-- EXTRACTED RECORDS --
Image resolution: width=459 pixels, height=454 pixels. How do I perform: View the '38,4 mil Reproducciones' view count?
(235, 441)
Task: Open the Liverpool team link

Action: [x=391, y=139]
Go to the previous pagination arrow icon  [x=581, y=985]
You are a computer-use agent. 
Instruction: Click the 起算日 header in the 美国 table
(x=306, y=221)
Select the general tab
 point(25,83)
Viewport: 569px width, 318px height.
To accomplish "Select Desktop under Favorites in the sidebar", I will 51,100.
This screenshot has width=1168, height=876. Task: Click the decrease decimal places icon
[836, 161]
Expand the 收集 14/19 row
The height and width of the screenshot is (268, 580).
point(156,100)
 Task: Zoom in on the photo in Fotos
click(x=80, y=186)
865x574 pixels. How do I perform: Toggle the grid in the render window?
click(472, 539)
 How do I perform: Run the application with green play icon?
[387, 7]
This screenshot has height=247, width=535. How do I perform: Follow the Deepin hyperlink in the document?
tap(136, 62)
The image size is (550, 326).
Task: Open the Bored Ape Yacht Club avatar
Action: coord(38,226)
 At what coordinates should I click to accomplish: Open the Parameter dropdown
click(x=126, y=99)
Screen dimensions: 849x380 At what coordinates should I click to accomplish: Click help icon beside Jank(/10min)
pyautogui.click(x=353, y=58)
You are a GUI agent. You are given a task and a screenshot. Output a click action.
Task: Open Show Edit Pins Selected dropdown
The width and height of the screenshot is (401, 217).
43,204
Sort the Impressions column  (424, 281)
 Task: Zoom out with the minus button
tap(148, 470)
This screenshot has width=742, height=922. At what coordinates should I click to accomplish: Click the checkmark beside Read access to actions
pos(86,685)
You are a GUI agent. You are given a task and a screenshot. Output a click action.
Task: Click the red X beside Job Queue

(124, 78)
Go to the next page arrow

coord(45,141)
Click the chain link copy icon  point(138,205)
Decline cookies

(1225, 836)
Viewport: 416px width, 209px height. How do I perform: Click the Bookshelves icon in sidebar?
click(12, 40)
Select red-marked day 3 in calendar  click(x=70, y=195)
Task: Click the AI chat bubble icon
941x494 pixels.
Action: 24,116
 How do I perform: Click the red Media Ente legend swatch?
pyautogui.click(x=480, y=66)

-- EXERCISE DIRECTIONS --
Only the lines from the start of the material through the line bearing "Viewport: 569px width, 318px height." are needed, restated exactly, with both end lines included.

-- SOLUTION BELOW --
Image resolution: width=459 pixels, height=454 pixels. How do I perform: View the '38,4 mil Reproducciones' view count?
(235, 441)
Task: Open the Liverpool team link

Action: [x=391, y=139]
Go to the previous pagination arrow icon  [x=581, y=985]
You are a computer-use agent. 
Instruction: Click the 起算日 header in the 美国 table
(x=306, y=221)
Select the general tab
 point(25,83)
Viewport: 569px width, 318px height.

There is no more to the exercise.